### SOURCE EXTRACT:

━━━

We should all deliver our thanks to the Great Deity of Powerful Air Resistance. Thanks to him, we were able to save a precious piece of beautiful Mother Russia wilderness from a 10,000-ton meteorite. We’re short on tundra space already, and we can’t afford to lose any more to those dastardly space rocks.

We got lucky this time, but of course, as everybody says, we should kinda sorta prepare for the times we might get unlucky. A meteorite just a few kilometers wide could produce an impact with the force of several million nuclear bombs.

That would leave our poor planet Earth with a large and unsightly acne mark of a crater

.

And we would also all be dead. Just ask all the dinosaurs we keep digging up. Their sad expressions tell it all: “We should have listened to Rexy when he asked if the shooting stars could come to Earth.”

I don’t want to end up like a dinosaur fossil, so I Googled what the omnipotent U.S. government is doing to protect me against alien space rocks. If the government can protect me from the North Koreans, then surely they can blast some asteroids away from my home, right?

But my search was met with great disappointment. Since I have been researching, my expectation of becoming a dinosaur fossil has only increased.

━━━

### THE PROBLEM:
Return the section of the meteorite piece above from "We should all" to "million nuclear bombs.", copied word for word.

Stored data
━━━

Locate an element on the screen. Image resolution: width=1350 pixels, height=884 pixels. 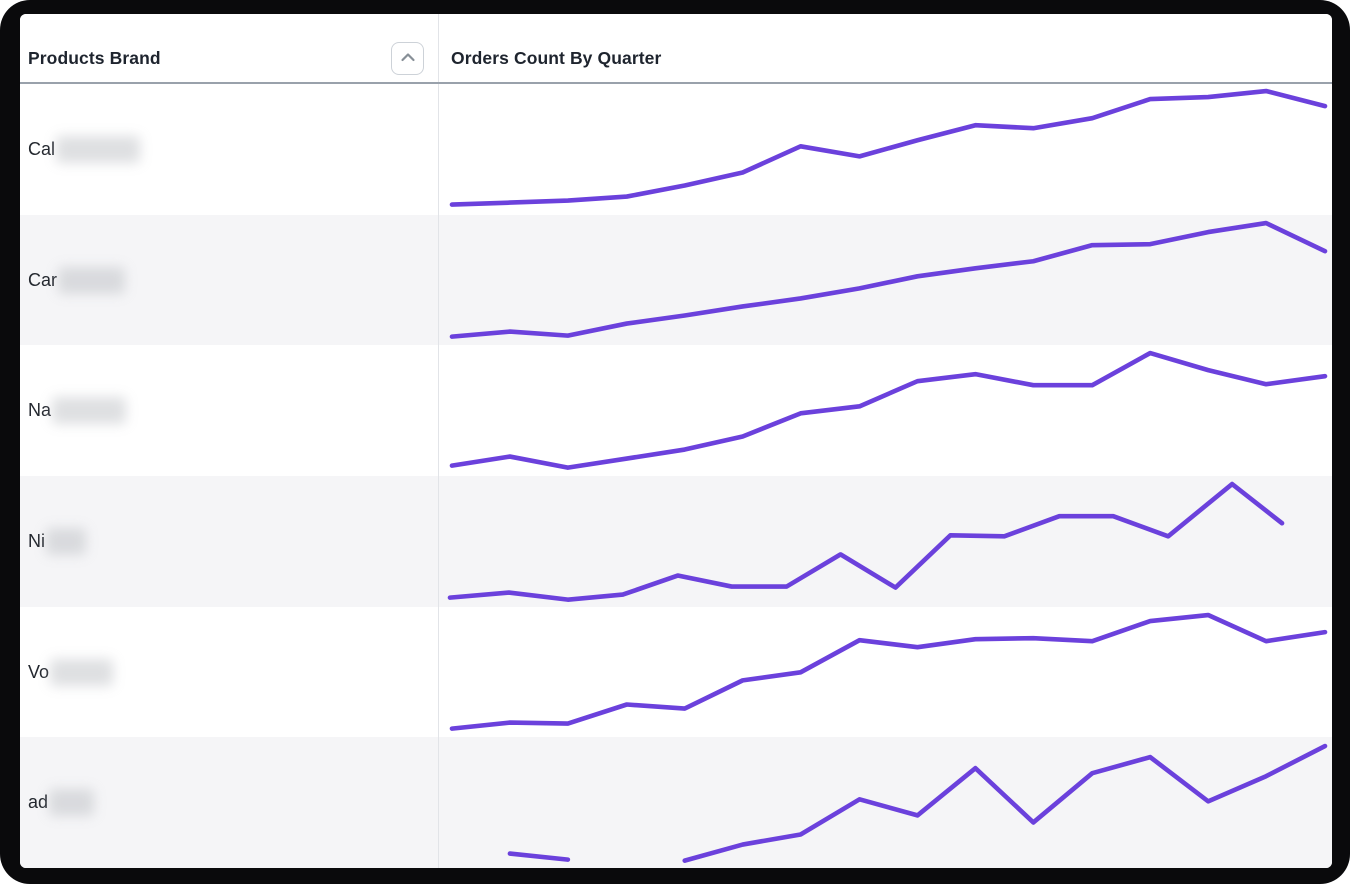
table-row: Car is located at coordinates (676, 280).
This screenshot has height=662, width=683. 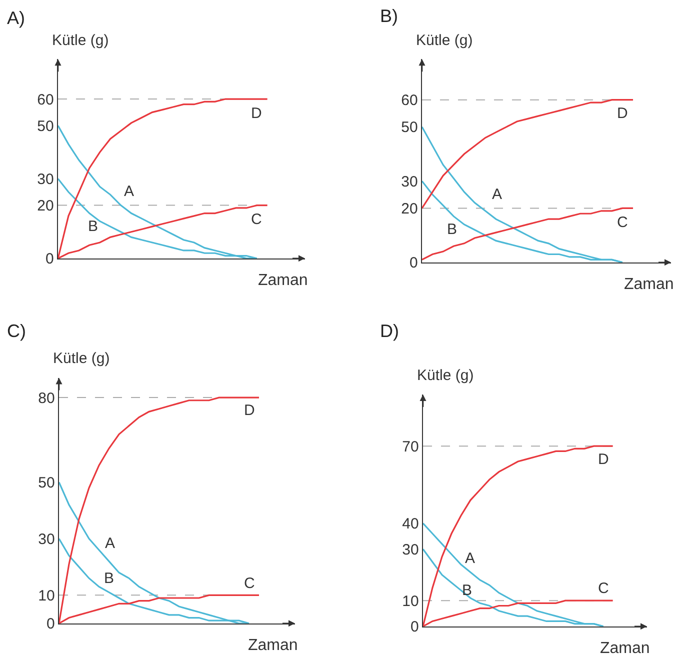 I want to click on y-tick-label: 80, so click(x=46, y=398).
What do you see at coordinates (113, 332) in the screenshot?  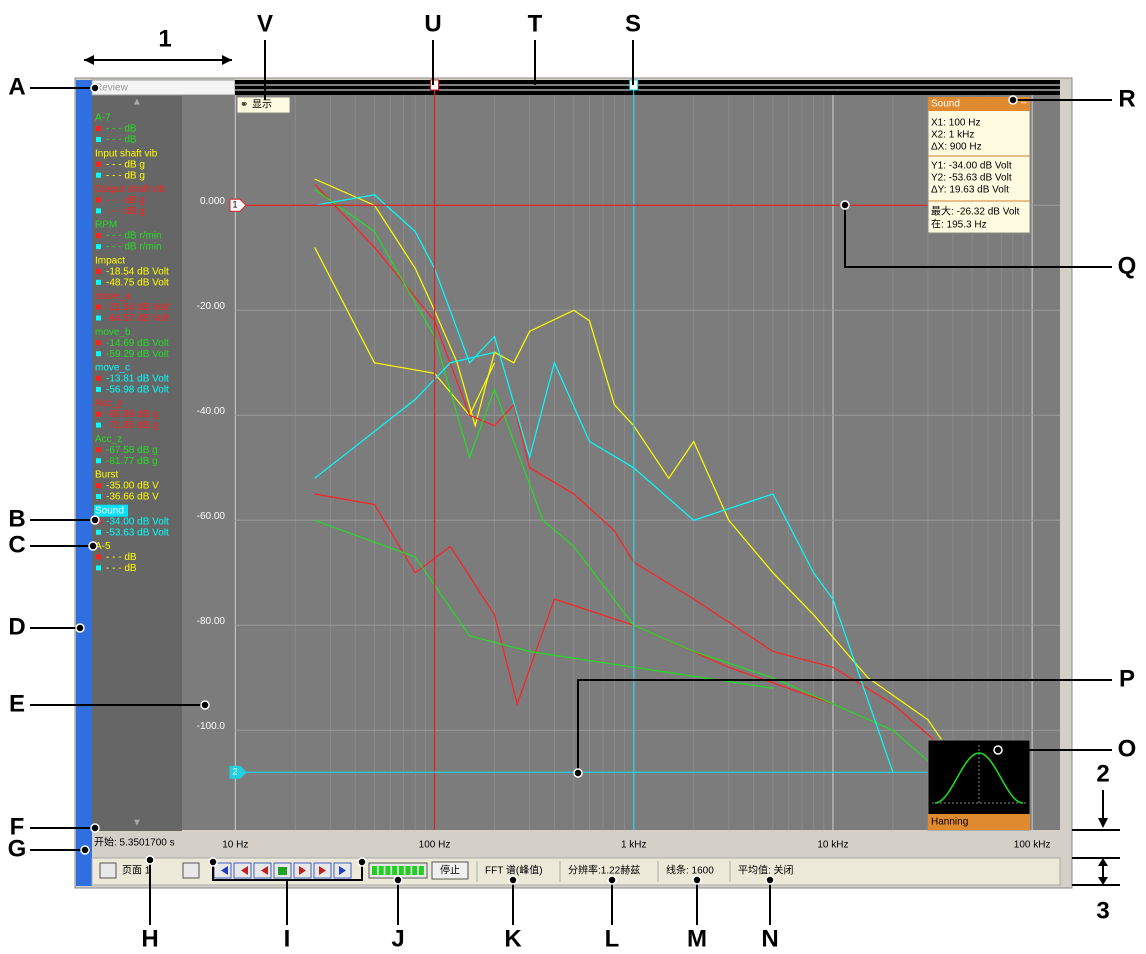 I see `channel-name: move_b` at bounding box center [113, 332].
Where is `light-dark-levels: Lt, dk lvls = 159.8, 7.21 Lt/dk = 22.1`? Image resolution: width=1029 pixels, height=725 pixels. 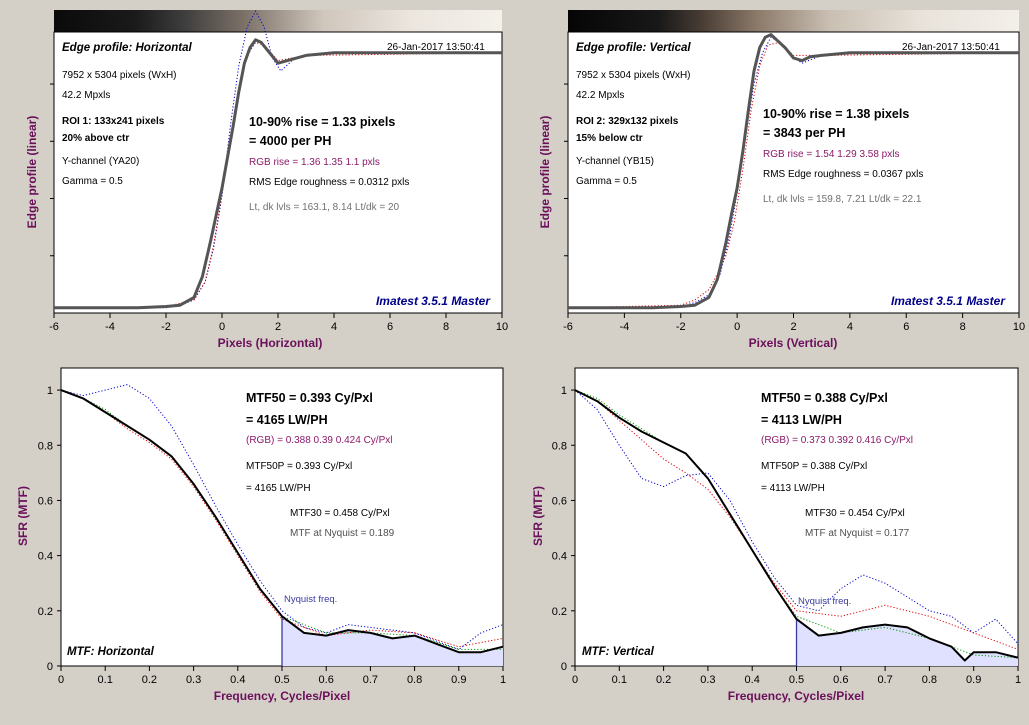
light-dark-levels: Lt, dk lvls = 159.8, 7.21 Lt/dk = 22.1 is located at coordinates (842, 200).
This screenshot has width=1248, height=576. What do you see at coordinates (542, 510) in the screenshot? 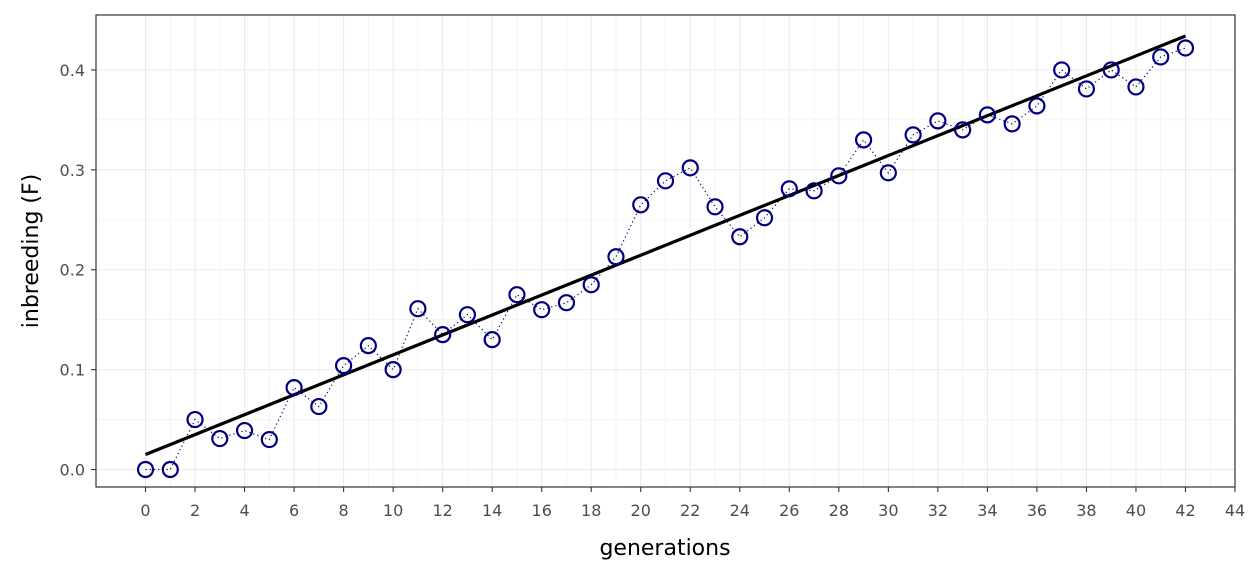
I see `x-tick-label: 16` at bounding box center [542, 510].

━━━

### EXERCISE RESULT:
We should all deliver our thanks to the Great Deity of Powerful Air Resistance. Thanks to him, we were able to save a precious piece of beautiful Mother Russia wilderness from a 10,000-ton meteorite. We’re short on tundra space already, and we can’t afford to lose any more to those dastardly space rocks.

We got lucky this time, but of course, as everybody says, we should kinda sorta prepare for the times we might get unlucky. A meteorite just a few kilometers wide could produce an impact with the force of several million nuclear bombs.